§ **The exercise**:
Can you reproduce every entry below, line for line and without any changes?

:::

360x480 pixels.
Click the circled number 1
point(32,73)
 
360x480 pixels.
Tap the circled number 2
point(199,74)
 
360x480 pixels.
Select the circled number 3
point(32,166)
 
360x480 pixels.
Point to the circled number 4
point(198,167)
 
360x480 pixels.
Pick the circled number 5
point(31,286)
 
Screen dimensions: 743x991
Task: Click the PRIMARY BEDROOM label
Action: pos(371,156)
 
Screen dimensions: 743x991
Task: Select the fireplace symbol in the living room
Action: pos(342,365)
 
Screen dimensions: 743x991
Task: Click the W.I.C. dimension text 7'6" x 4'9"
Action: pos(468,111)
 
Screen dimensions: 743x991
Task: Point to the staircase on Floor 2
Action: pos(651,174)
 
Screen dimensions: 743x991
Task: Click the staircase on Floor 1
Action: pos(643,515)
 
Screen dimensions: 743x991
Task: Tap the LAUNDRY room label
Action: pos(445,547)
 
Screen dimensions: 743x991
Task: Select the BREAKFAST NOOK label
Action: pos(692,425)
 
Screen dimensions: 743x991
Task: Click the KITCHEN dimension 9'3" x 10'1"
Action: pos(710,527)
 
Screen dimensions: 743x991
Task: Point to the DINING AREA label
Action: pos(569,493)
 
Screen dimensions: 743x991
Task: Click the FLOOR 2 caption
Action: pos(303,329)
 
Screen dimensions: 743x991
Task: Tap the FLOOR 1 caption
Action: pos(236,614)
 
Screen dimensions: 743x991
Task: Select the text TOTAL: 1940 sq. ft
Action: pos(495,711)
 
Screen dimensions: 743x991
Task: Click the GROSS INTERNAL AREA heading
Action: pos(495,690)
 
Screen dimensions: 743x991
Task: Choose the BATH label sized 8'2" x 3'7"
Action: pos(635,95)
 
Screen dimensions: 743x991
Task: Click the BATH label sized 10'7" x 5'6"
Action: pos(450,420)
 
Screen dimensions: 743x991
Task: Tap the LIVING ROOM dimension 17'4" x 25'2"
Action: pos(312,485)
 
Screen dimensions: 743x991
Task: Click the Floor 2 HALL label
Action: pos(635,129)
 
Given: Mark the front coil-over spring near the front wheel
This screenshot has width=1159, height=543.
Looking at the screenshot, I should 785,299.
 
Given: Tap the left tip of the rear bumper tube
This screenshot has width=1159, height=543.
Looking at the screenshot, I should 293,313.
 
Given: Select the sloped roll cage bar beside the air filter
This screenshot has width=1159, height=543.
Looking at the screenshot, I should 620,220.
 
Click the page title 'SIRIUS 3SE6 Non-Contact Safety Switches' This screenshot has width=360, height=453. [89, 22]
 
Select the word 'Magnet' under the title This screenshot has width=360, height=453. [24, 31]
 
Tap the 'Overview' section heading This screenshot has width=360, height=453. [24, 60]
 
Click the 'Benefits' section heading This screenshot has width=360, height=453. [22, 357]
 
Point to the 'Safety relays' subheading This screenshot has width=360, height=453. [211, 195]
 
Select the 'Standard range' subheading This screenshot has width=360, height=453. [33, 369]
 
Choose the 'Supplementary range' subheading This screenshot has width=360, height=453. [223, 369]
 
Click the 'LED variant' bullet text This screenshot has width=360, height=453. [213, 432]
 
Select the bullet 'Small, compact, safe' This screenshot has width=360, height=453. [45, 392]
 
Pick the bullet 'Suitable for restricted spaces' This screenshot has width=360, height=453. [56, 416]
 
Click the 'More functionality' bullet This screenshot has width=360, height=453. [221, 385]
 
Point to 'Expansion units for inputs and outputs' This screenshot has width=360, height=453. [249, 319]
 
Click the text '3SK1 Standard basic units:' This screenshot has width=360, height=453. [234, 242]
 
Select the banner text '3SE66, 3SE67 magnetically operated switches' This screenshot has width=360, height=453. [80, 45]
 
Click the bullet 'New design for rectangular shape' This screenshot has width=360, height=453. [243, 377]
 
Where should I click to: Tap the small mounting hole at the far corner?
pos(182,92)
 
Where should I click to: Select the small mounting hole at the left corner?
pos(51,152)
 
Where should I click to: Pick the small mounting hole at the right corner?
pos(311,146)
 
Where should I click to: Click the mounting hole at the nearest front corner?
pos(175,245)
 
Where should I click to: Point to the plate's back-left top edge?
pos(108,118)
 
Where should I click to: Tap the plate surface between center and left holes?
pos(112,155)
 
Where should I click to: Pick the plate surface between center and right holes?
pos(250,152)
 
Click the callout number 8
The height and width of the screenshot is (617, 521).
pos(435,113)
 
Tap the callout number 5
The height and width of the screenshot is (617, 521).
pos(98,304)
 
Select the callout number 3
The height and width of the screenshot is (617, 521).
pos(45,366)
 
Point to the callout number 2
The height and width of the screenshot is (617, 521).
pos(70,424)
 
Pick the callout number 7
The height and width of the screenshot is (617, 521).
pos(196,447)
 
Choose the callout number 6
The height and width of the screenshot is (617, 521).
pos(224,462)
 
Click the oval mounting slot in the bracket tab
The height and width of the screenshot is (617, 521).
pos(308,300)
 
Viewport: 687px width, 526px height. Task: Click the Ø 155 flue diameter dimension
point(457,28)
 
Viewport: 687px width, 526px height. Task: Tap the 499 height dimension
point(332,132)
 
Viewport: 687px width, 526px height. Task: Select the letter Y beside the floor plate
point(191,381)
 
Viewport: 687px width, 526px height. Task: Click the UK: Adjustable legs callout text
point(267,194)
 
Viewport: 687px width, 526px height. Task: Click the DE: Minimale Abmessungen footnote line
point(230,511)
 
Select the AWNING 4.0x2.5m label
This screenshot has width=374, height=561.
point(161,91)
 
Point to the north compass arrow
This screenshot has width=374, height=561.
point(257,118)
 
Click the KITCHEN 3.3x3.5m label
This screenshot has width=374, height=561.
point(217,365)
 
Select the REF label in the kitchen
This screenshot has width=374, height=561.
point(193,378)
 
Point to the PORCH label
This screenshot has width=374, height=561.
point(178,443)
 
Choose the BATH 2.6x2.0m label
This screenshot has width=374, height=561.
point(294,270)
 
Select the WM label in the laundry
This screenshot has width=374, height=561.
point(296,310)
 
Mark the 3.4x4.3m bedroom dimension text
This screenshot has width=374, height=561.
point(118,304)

:::

§ **Task output**:
360x480 pixels.
Click the circled number 1
point(32,73)
 
360x480 pixels.
Tap the circled number 2
point(199,74)
 
360x480 pixels.
Select the circled number 3
point(32,166)
 
360x480 pixels.
Point to the circled number 4
point(198,167)
 
360x480 pixels.
Pick the circled number 5
point(31,286)
 
Screen dimensions: 743x991
Task: Click the PRIMARY BEDROOM label
Action: pos(371,156)
 
Screen dimensions: 743x991
Task: Select the fireplace symbol in the living room
Action: pos(342,365)
 
Screen dimensions: 743x991
Task: Click the W.I.C. dimension text 7'6" x 4'9"
Action: pos(468,111)
 
Screen dimensions: 743x991
Task: Point to the staircase on Floor 2
Action: pos(651,174)
 
Screen dimensions: 743x991
Task: Click the staircase on Floor 1
Action: pos(643,515)
 
Screen dimensions: 743x991
Task: Tap the LAUNDRY room label
Action: pos(445,547)
 
Screen dimensions: 743x991
Task: Select the BREAKFAST NOOK label
Action: pos(692,425)
 
Screen dimensions: 743x991
Task: Click the KITCHEN dimension 9'3" x 10'1"
Action: pos(710,527)
 
Screen dimensions: 743x991
Task: Point to the DINING AREA label
Action: pos(569,493)
 
Screen dimensions: 743x991
Task: Click the FLOOR 2 caption
Action: pos(303,329)
 
Screen dimensions: 743x991
Task: Tap the FLOOR 1 caption
Action: pos(236,614)
 
Screen dimensions: 743x991
Task: Select the text TOTAL: 1940 sq. ft
Action: pos(495,711)
 
Screen dimensions: 743x991
Task: Click the GROSS INTERNAL AREA heading
Action: pos(495,690)
 
Screen dimensions: 743x991
Task: Choose the BATH label sized 8'2" x 3'7"
Action: pos(635,95)
 
Screen dimensions: 743x991
Task: Click the BATH label sized 10'7" x 5'6"
Action: pos(450,420)
 
Screen dimensions: 743x991
Task: Tap the LIVING ROOM dimension 17'4" x 25'2"
Action: pos(312,485)
 
Screen dimensions: 743x991
Task: Click the Floor 2 HALL label
Action: pos(635,129)
 
Given: Mark the front coil-over spring near the front wheel
This screenshot has width=1159, height=543.
Looking at the screenshot, I should 785,299.
 
Given: Tap the left tip of the rear bumper tube
This screenshot has width=1159, height=543.
Looking at the screenshot, I should 293,313.
 
Given: Select the sloped roll cage bar beside the air filter
This screenshot has width=1159, height=543.
Looking at the screenshot, I should 620,220.
 
Click the page title 'SIRIUS 3SE6 Non-Contact Safety Switches' This screenshot has width=360, height=453. [89, 22]
 
Select the word 'Magnet' under the title This screenshot has width=360, height=453. [24, 31]
 
Tap the 'Overview' section heading This screenshot has width=360, height=453. [24, 60]
 
Click the 'Benefits' section heading This screenshot has width=360, height=453. [22, 357]
 
Point to the 'Safety relays' subheading This screenshot has width=360, height=453. [211, 195]
 
Select the 'Standard range' subheading This screenshot has width=360, height=453. [33, 369]
 
Choose the 'Supplementary range' subheading This screenshot has width=360, height=453. [223, 369]
 
Click the 'LED variant' bullet text This screenshot has width=360, height=453. [213, 432]
 
Select the bullet 'Small, compact, safe' This screenshot has width=360, height=453. [45, 392]
 
Pick the bullet 'Suitable for restricted spaces' This screenshot has width=360, height=453. [56, 416]
 
Click the 'More functionality' bullet This screenshot has width=360, height=453. [221, 385]
 
Point to 'Expansion units for inputs and outputs' This screenshot has width=360, height=453. [249, 319]
 
Click the text '3SK1 Standard basic units:' This screenshot has width=360, height=453. [234, 242]
 
Select the banner text '3SE66, 3SE67 magnetically operated switches' This screenshot has width=360, height=453. [80, 45]
 
Click the bullet 'New design for rectangular shape' This screenshot has width=360, height=453. [243, 377]
 
Where should I click to: Tap the small mounting hole at the far corner?
pos(182,92)
 
Where should I click to: Select the small mounting hole at the left corner?
pos(51,152)
 
Where should I click to: Pick the small mounting hole at the right corner?
pos(311,146)
 
Where should I click to: Click the mounting hole at the nearest front corner?
pos(175,245)
 
Where should I click to: Point to the plate's back-left top edge?
pos(108,118)
 
Where should I click to: Tap the plate surface between center and left holes?
pos(112,155)
 
Where should I click to: Pick the plate surface between center and right holes?
pos(250,152)
 
Click the callout number 8
The height and width of the screenshot is (617, 521).
pos(435,113)
 
Tap the callout number 5
The height and width of the screenshot is (617, 521).
pos(98,304)
 
Select the callout number 3
The height and width of the screenshot is (617, 521).
pos(45,366)
 
Point to the callout number 2
The height and width of the screenshot is (617, 521).
pos(70,424)
 
Pick the callout number 7
The height and width of the screenshot is (617, 521).
pos(196,447)
 
Choose the callout number 6
The height and width of the screenshot is (617, 521).
pos(224,462)
 
Click the oval mounting slot in the bracket tab
The height and width of the screenshot is (617, 521).
pos(308,300)
 
Viewport: 687px width, 526px height. Task: Click the Ø 155 flue diameter dimension
point(457,28)
 
Viewport: 687px width, 526px height. Task: Tap the 499 height dimension
point(332,132)
 
Viewport: 687px width, 526px height. Task: Select the letter Y beside the floor plate
point(191,381)
 
Viewport: 687px width, 526px height. Task: Click the UK: Adjustable legs callout text
point(267,194)
 
Viewport: 687px width, 526px height. Task: Click the DE: Minimale Abmessungen footnote line
point(230,511)
 
Select the AWNING 4.0x2.5m label
This screenshot has width=374, height=561.
point(161,91)
 
Point to the north compass arrow
This screenshot has width=374, height=561.
point(257,118)
 
Click the KITCHEN 3.3x3.5m label
This screenshot has width=374, height=561.
point(217,365)
 
Select the REF label in the kitchen
This screenshot has width=374, height=561.
point(193,378)
 
Point to the PORCH label
This screenshot has width=374, height=561.
point(178,443)
 
Choose the BATH 2.6x2.0m label
This screenshot has width=374, height=561.
point(294,270)
 
Select the WM label in the laundry
This screenshot has width=374, height=561.
point(296,310)
 
Mark the 3.4x4.3m bedroom dimension text
This screenshot has width=374, height=561.
point(118,304)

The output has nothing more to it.